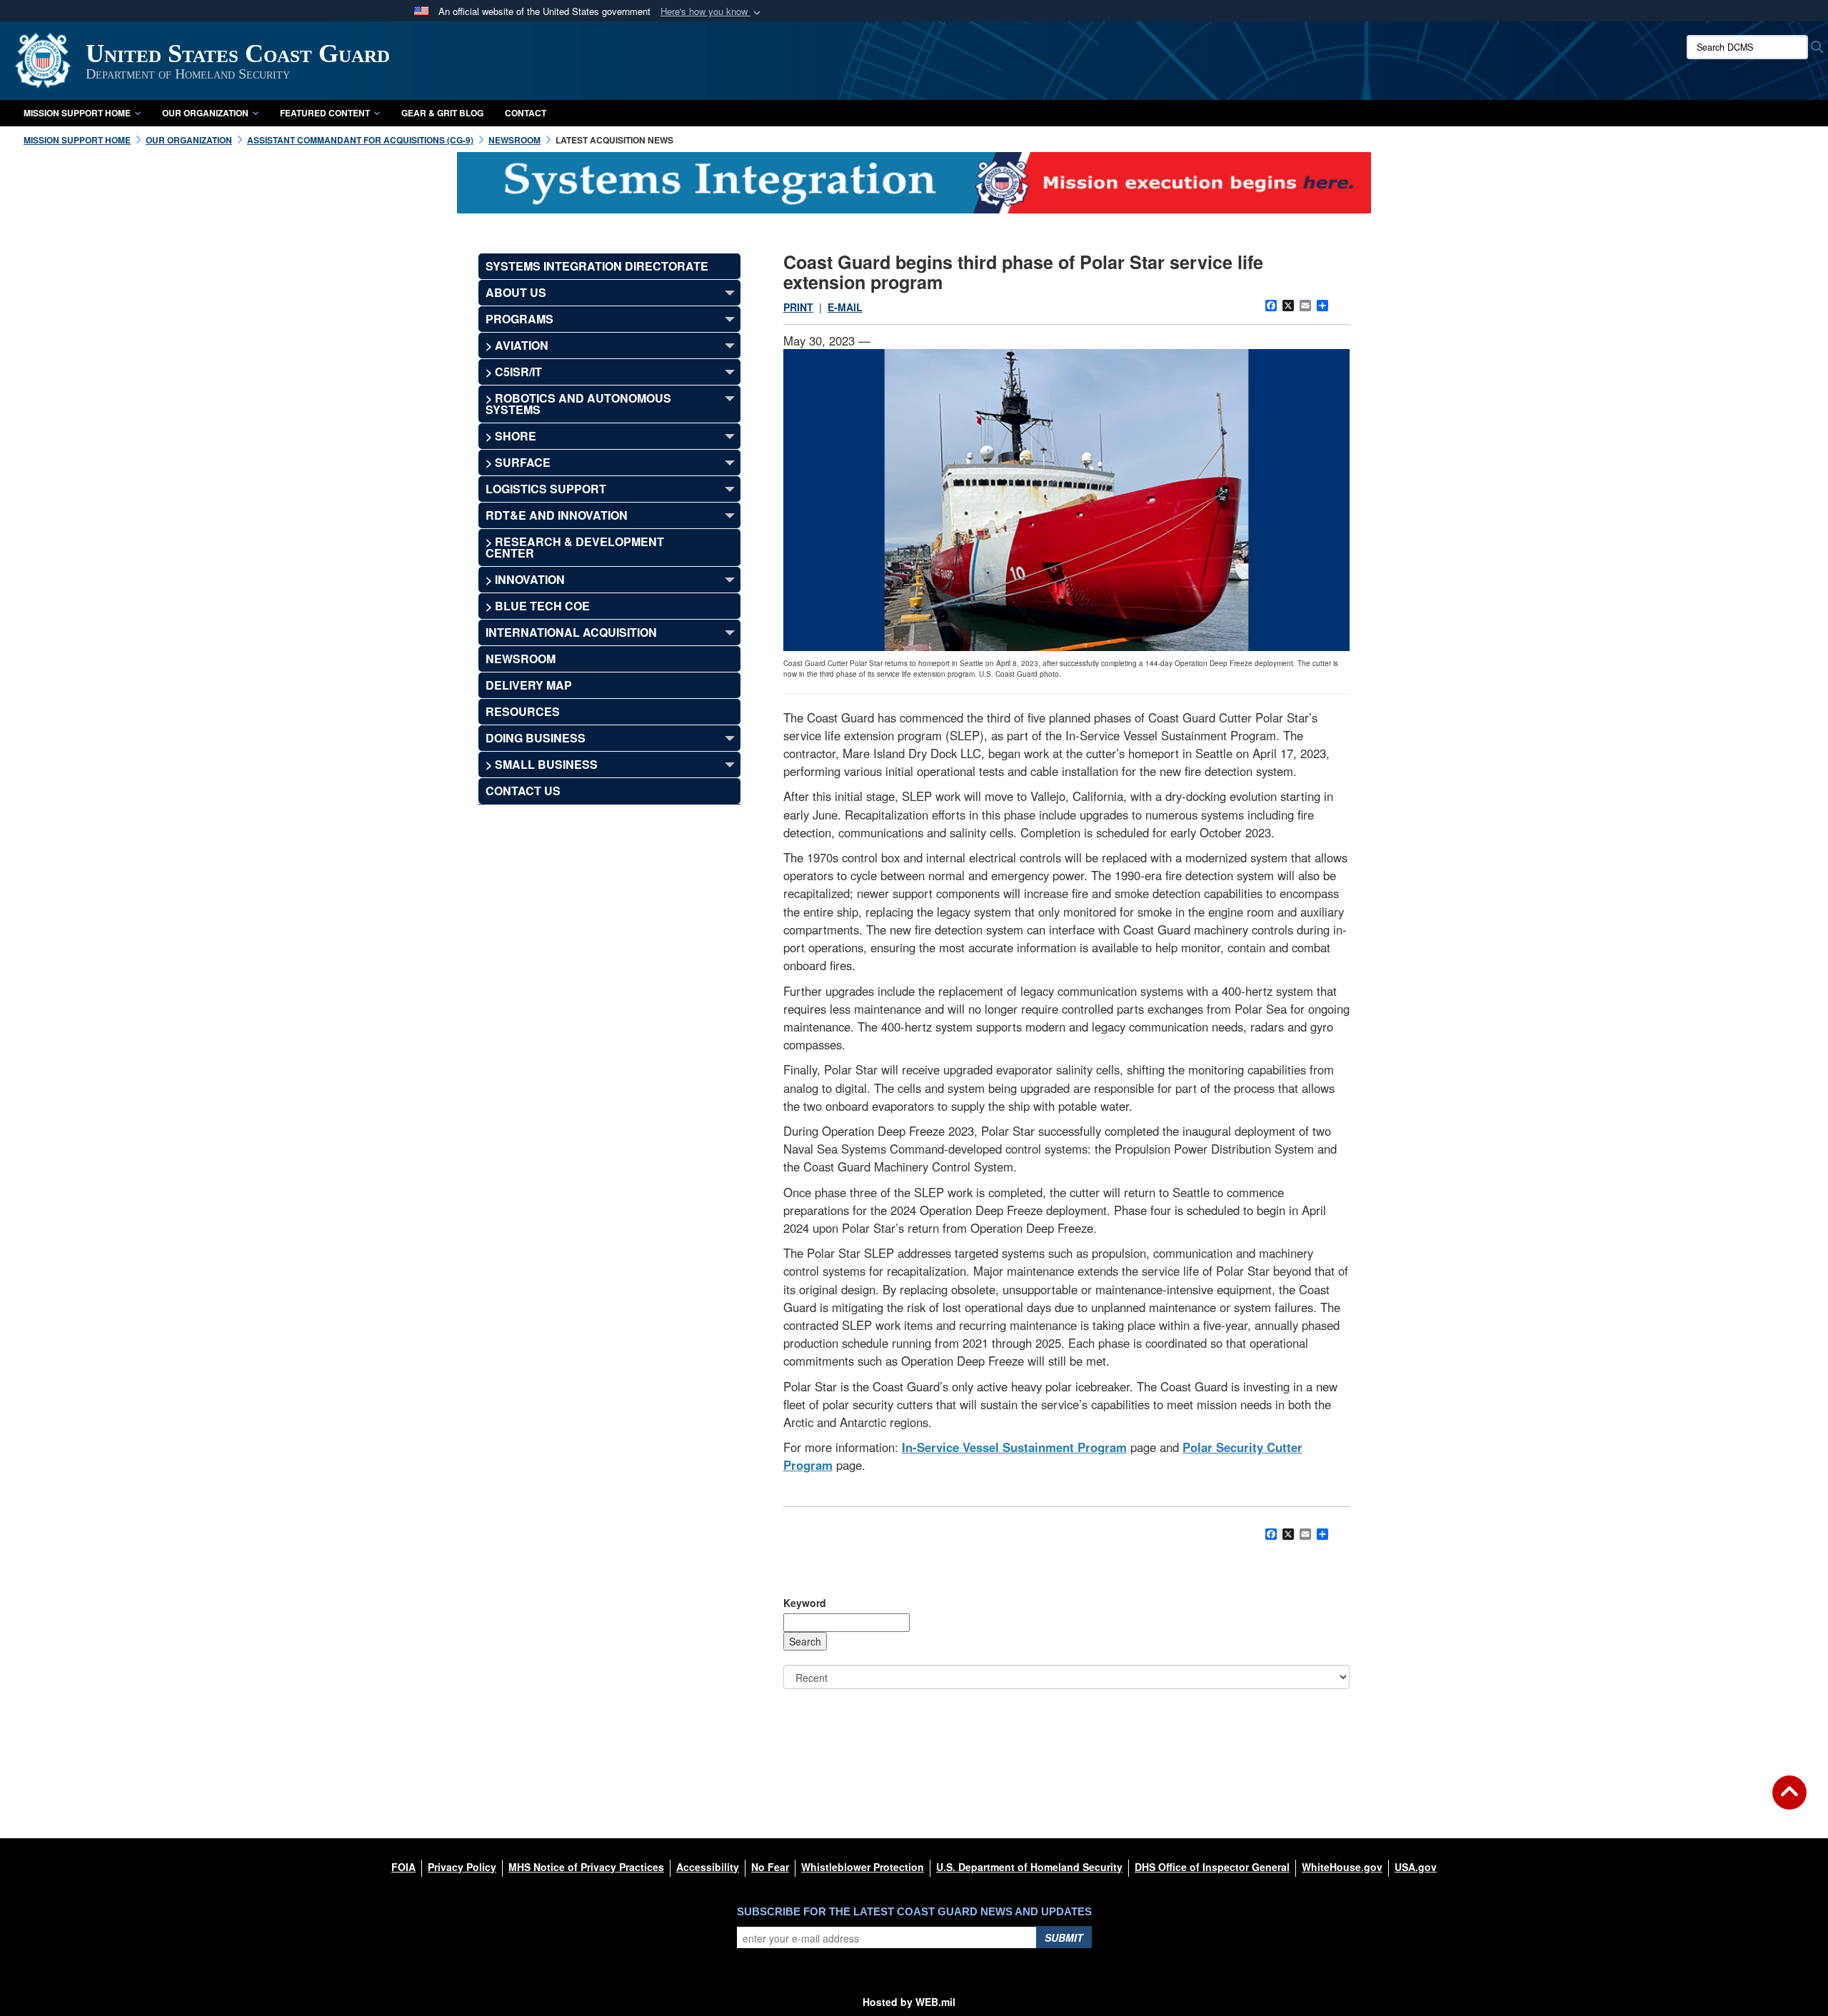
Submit (1064, 1937)
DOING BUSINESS (536, 738)
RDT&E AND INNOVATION (557, 515)
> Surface (518, 462)
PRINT (798, 307)
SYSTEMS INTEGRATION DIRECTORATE (597, 266)
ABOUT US (516, 292)
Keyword (804, 1603)
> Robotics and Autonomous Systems (578, 404)
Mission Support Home (77, 112)
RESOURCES (523, 711)
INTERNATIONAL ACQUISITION (571, 632)
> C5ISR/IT (514, 371)
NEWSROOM (521, 658)
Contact (525, 112)
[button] (712, 11)
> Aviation (517, 345)
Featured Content (325, 112)
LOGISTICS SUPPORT (546, 488)
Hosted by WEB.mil (909, 2002)
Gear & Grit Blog (442, 112)
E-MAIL (845, 307)
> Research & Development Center (575, 547)
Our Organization (205, 112)
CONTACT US (523, 790)
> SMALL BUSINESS (542, 764)
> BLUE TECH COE (538, 606)
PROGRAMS (519, 319)
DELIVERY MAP (529, 685)
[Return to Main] (1789, 1801)
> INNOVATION (525, 579)
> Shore (511, 436)
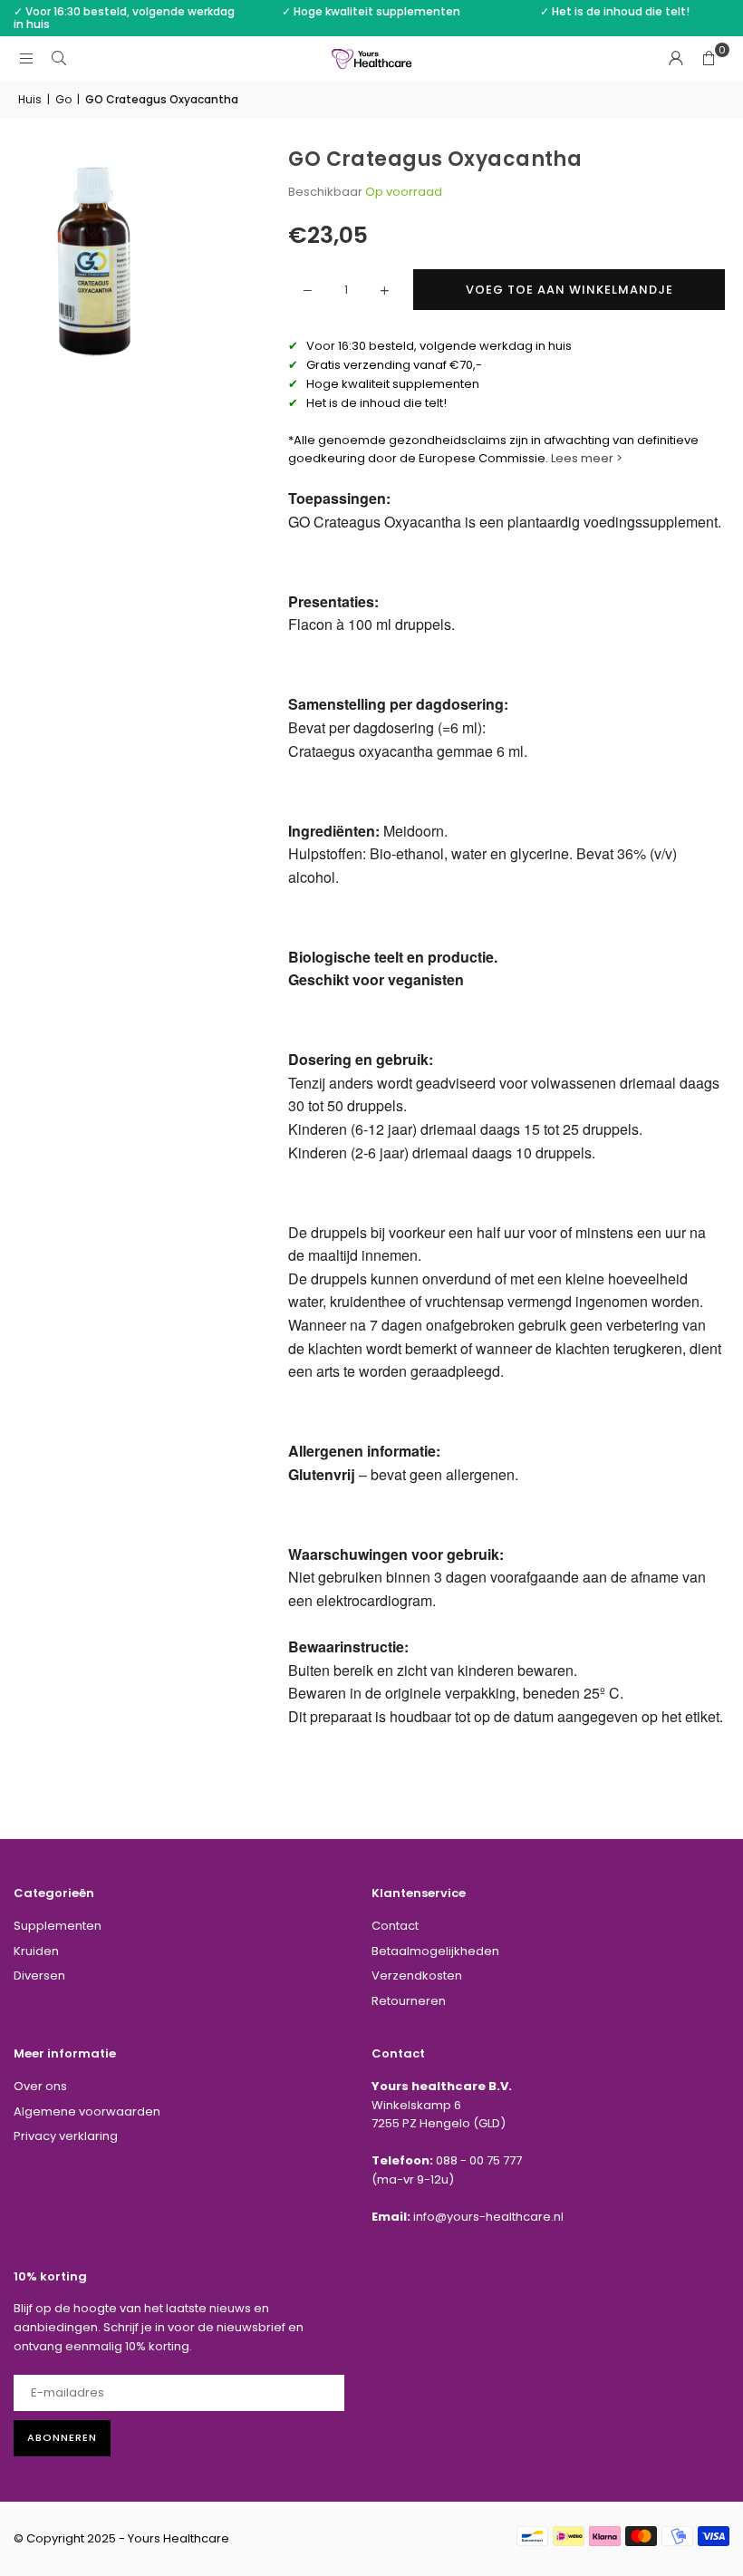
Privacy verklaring (66, 2136)
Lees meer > (588, 458)
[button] (708, 59)
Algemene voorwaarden (87, 2111)
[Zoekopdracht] (59, 58)
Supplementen (57, 1925)
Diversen (39, 1975)
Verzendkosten (417, 1975)
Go (63, 99)
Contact (395, 1925)
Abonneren (62, 2437)
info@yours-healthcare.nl (488, 2216)
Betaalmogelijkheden (435, 1951)
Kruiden (36, 1951)
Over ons (40, 2086)
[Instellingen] (676, 59)
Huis (30, 99)
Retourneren (409, 2000)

- TASK OBJECTIVE -
The images in the entries above should be left out; please reproduce exactly the lines from the first through the one containing "BUSINESS (542, 764)".

- COMPLETED TASK -
Submit (1064, 1937)
DOING BUSINESS (536, 738)
RDT&E AND INNOVATION (557, 515)
> Surface (518, 462)
PRINT (798, 307)
SYSTEMS INTEGRATION DIRECTORATE (597, 266)
ABOUT US (516, 292)
Keyword (804, 1603)
> Robotics and Autonomous Systems (578, 404)
Mission Support Home (77, 112)
RESOURCES (523, 711)
INTERNATIONAL ACQUISITION (571, 632)
> C5ISR/IT (514, 371)
NEWSROOM (521, 658)
Contact (525, 112)
[button] (712, 11)
> Aviation (517, 345)
Featured Content (325, 112)
LOGISTICS SUPPORT (546, 488)
Hosted by WEB.mil (909, 2002)
Gear & Grit Blog (442, 112)
E-MAIL (845, 307)
> Research & Development Center (575, 547)
Our Organization (205, 112)
CONTACT US (523, 790)
> SMALL BUSINESS (542, 764)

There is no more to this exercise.